**TEXT BLOCK**
- - - - - - -
When it comes to trainers and rollers, there are a lot of options to choose from. Trainers can vary a lot in price and features, so it’s important to consider what your training goals are before buying.

Here are some tricks and tips to get the most out of your winter training:

1. Know Your Trainers: The primary purpose of trainers is to help you build strength and endurance. Basically, a trainer is a treadmill for your rear wheel—you just clamp your rear wheel in and start spinning.  How much resistance your trainer delivers will depend on what type it is. Our Learning Center has an article that dives more in-depth into the different types of trainers, but here’s a quick summary:

Wind Trainers: Use a fan to generate resistance.

Advantages

  • Fewer moving parts
  • Produce progressive resistance, which increases as wheel speed increases
  • Smooth resistance with minimal vibration

Disadvantages

  • Noisy
  • Fan susceptible to damage
  • Increasing wheel speed only way to increase resistance

Magnetic Trainers: Use combination of magnets and metal plates to generate resistance.
- - - - - - -
**PROVIDED MATERIAL**
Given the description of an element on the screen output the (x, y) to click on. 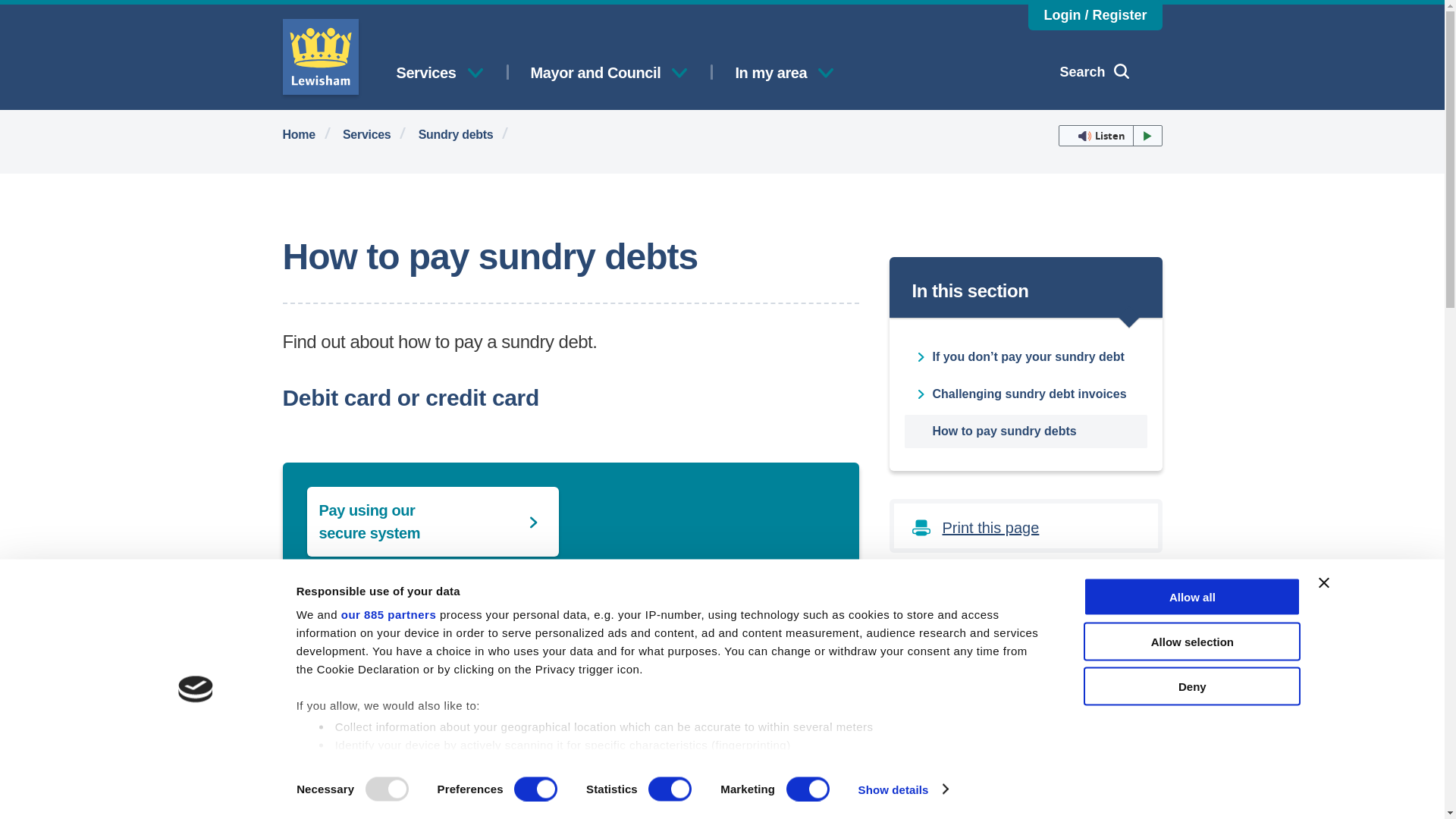
Show details (902, 789)
details section (825, 765)
our 885 partners (388, 614)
- - - - - - -
**PROBLEM REQUIREMENTS**
In the text on bike trainers, rewrite the passage between "When it comes" and "fan to generate resistance.", inclusive, swapping "rear wheel" for "back wheel".

**FINISHED TASK**
When it comes to trainers and rollers, there are a lot of options to choose from. Trainers can vary a lot in price and features, so it’s important to consider what your training goals are before buying.

Here are some tricks and tips to get the most out of your winter training:

1. Know Your Trainers: The primary purpose of trainers is to help you build strength and endurance. Basically, a trainer is a treadmill for your back wheel—you just clamp your back wheel in and start spinning.  How much resistance your trainer delivers will depend on what type it is. Our Learning Center has an article that dives more in-depth into the different types of trainers, but here’s a quick summary:

Wind Trainers: Use a fan to generate resistance.